● **WORK TO COMPLETE**
Reproduce the material below, substituting "Window" for every occurrence of "Viewport" and keeping everything else the same.

● **INFORMATION SUPPLIED**

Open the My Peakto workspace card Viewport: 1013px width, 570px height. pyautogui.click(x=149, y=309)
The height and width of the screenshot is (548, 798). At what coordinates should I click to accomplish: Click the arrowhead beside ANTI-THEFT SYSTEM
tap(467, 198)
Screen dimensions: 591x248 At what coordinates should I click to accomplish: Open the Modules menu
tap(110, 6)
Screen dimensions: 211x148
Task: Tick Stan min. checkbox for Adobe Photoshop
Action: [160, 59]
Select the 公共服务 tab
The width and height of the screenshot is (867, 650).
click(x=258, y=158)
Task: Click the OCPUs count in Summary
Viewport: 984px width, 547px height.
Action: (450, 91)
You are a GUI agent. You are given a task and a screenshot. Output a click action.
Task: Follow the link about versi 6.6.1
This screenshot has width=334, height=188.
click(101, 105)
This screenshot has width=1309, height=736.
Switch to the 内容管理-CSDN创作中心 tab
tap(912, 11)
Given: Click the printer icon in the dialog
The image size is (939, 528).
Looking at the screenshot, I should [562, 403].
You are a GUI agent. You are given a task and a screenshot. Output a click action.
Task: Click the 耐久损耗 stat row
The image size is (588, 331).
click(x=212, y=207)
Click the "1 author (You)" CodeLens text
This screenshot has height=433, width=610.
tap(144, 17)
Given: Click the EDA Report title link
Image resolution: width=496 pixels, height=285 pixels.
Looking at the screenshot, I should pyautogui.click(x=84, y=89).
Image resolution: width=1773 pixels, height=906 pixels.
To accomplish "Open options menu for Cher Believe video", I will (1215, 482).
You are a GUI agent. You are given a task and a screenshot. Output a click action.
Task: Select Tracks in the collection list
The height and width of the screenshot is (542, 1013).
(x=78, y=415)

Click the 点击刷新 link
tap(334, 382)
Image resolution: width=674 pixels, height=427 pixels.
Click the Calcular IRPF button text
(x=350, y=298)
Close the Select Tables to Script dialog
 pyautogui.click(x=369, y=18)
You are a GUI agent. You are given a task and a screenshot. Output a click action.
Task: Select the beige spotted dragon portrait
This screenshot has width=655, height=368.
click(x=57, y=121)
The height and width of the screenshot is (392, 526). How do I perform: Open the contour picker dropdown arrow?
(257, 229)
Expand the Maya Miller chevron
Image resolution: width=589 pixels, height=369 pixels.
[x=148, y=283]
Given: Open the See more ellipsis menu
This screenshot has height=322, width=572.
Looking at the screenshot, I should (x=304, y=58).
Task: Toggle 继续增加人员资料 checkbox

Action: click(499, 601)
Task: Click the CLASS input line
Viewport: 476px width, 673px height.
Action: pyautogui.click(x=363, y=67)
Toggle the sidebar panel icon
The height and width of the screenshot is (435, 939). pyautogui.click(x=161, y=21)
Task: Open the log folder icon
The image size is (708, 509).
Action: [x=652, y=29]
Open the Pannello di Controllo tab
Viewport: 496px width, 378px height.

● **OUTPUT**
Open the My Peakto workspace card Window: 1013px width, 570px height. pyautogui.click(x=149, y=309)
The height and width of the screenshot is (548, 798). At what coordinates should I click to accomplish: Click the arrowhead beside ANTI-THEFT SYSTEM
tap(467, 198)
Screen dimensions: 591x248 At what coordinates should I click to accomplish: Open the Modules menu
tap(110, 6)
Screen dimensions: 211x148
Task: Tick Stan min. checkbox for Adobe Photoshop
Action: [160, 59]
Select the 公共服务 tab
The width and height of the screenshot is (867, 650).
click(x=258, y=158)
Task: Click the OCPUs count in Summary
Window: 984px width, 547px height.
Action: (450, 91)
You are a GUI agent. You are given a task and a screenshot. Output a click action.
Task: Follow the link about versi 6.6.1
This screenshot has width=334, height=188.
click(101, 105)
This screenshot has width=1309, height=736.
Switch to the 内容管理-CSDN创作中心 tab
tap(912, 11)
Given: Click the printer icon in the dialog
The image size is (939, 528).
Looking at the screenshot, I should [562, 403].
You are a GUI agent. You are given a task and a screenshot. Output a click action.
Task: Click the 耐久损耗 stat row
The image size is (588, 331).
click(x=212, y=207)
Click the "1 author (You)" CodeLens text
This screenshot has height=433, width=610.
tap(144, 17)
Given: Click the EDA Report title link
Image resolution: width=496 pixels, height=285 pixels.
Looking at the screenshot, I should pyautogui.click(x=84, y=89).
Image resolution: width=1773 pixels, height=906 pixels.
To accomplish "Open options menu for Cher Believe video", I will (1215, 482).
You are a GUI agent. You are given a task and a screenshot. Output a click action.
Task: Select Tracks in the collection list
The height and width of the screenshot is (542, 1013).
(x=78, y=415)

Click the 点击刷新 link
tap(334, 382)
Image resolution: width=674 pixels, height=427 pixels.
Click the Calcular IRPF button text
(x=350, y=298)
Close the Select Tables to Script dialog
 pyautogui.click(x=369, y=18)
You are a GUI agent. You are given a task and a screenshot. Output a click action.
Task: Select the beige spotted dragon portrait
This screenshot has width=655, height=368.
click(x=57, y=121)
The height and width of the screenshot is (392, 526). How do I perform: Open the contour picker dropdown arrow?
(257, 229)
Expand the Maya Miller chevron
Image resolution: width=589 pixels, height=369 pixels.
[x=148, y=283]
Given: Open the See more ellipsis menu
This screenshot has height=322, width=572.
Looking at the screenshot, I should (x=304, y=58).
Task: Toggle 继续增加人员资料 checkbox

Action: click(499, 601)
Task: Click the CLASS input line
Window: 476px width, 673px height.
Action: pyautogui.click(x=363, y=67)
Toggle the sidebar panel icon
The height and width of the screenshot is (435, 939). pyautogui.click(x=161, y=21)
Task: Open the log folder icon
The image size is (708, 509).
Action: [x=652, y=29]
Open the Pannello di Controllo tab
Window: 496px width, 378px height.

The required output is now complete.